## [REQUIREMENT]
Copy the data below from the beginning through the line that contains "Action: coord(372,106)", keeping every line unchanged, and leave out the pictures.

==== SUPPLIED MATERIAL ====

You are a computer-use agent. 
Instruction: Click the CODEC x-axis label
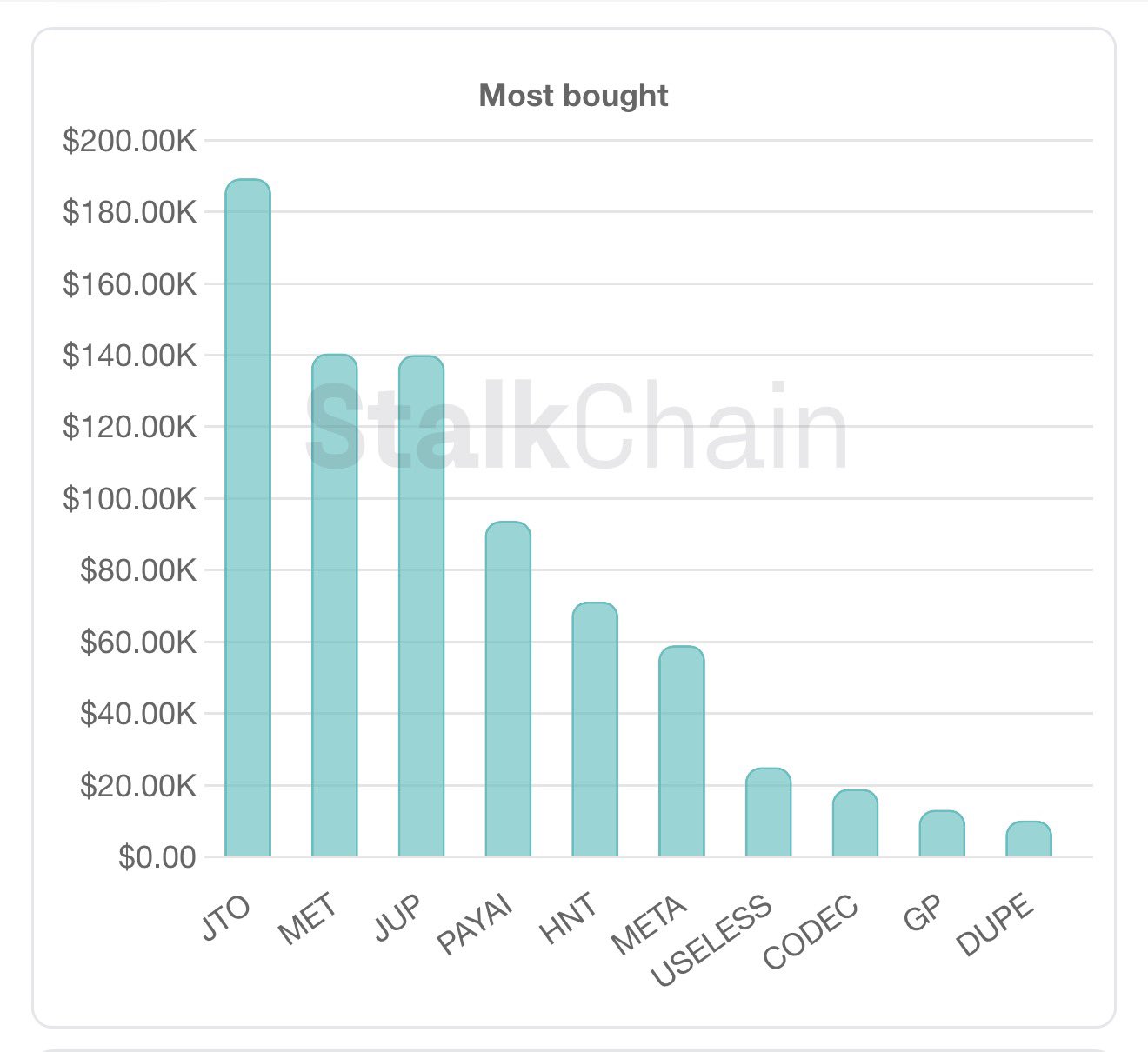[811, 932]
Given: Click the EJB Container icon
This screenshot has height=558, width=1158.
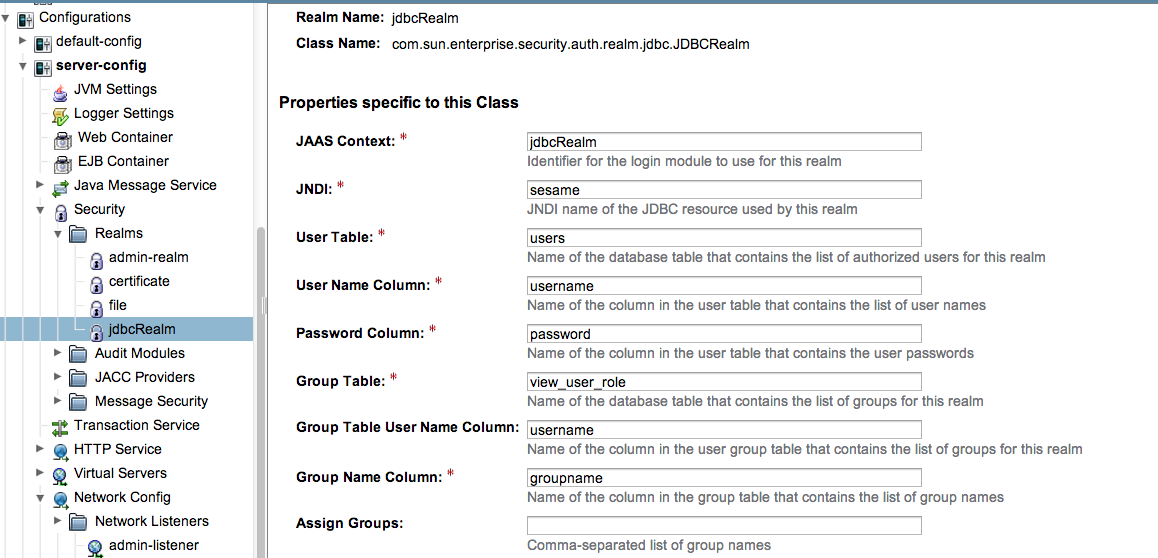Looking at the screenshot, I should click(x=63, y=162).
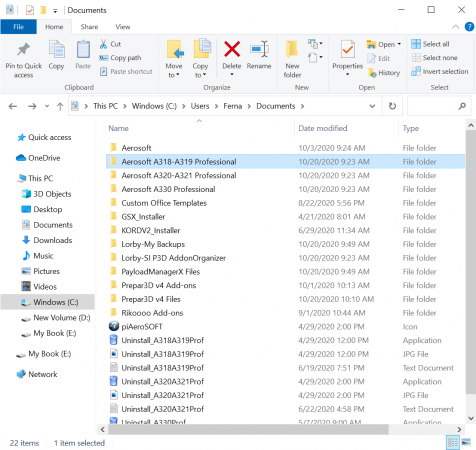Screen dimensions: 476x450
Task: Open the address bar history dropdown arrow
Action: coord(372,106)
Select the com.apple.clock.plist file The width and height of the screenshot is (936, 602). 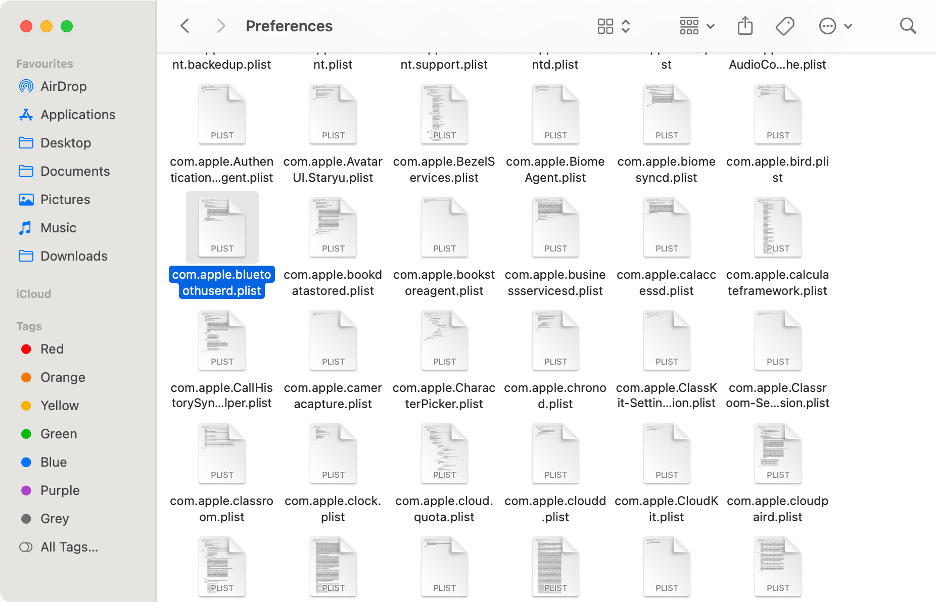click(x=333, y=453)
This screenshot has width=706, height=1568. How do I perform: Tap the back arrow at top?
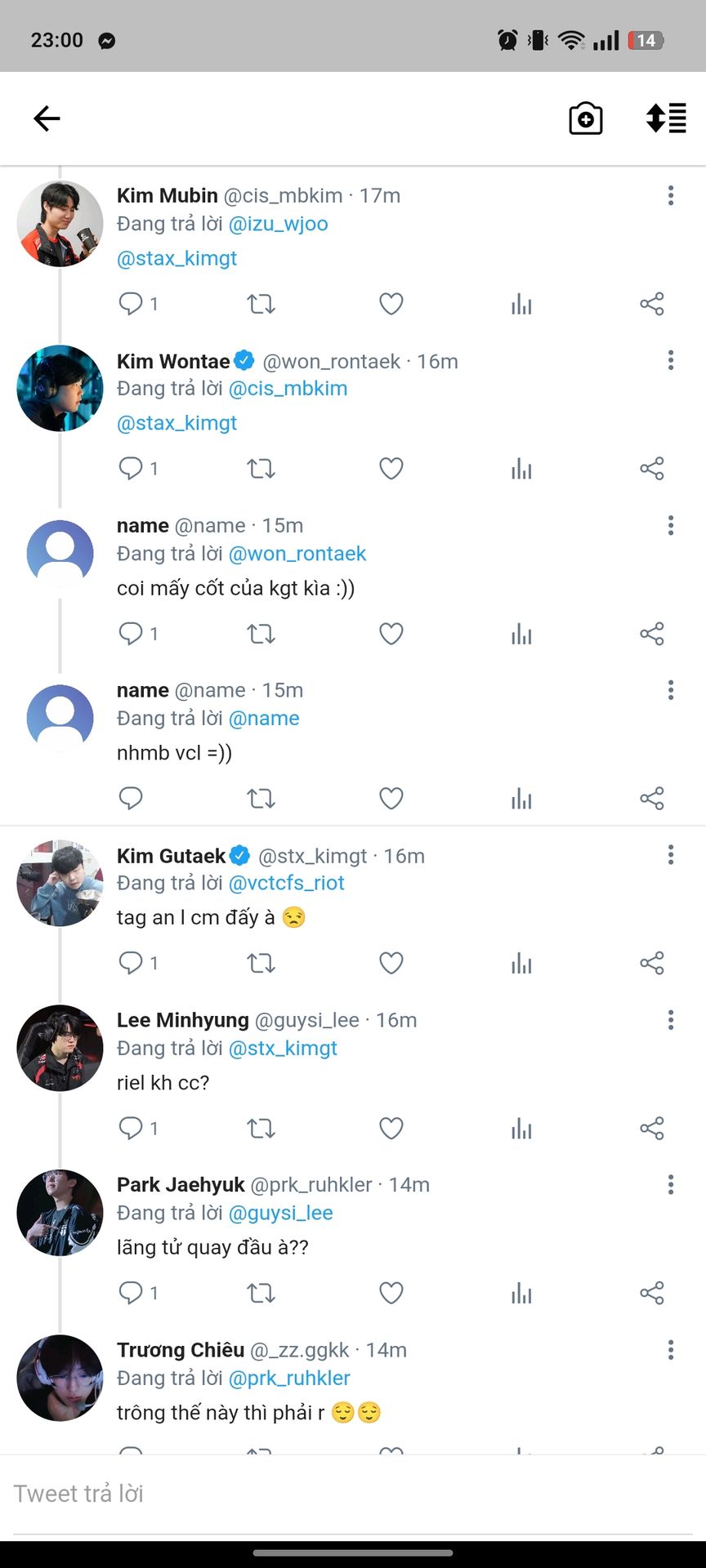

====

## [EXERCISE OUTPUT]
You are a computer-use agent. 
Instruction: Click the CODEC x-axis label
[811, 932]
Given: Click the EJB Container icon
This screenshot has height=558, width=1158.
Looking at the screenshot, I should click(x=63, y=162).
Screen dimensions: 476x450
Task: Open the address bar history dropdown arrow
Action: coord(372,106)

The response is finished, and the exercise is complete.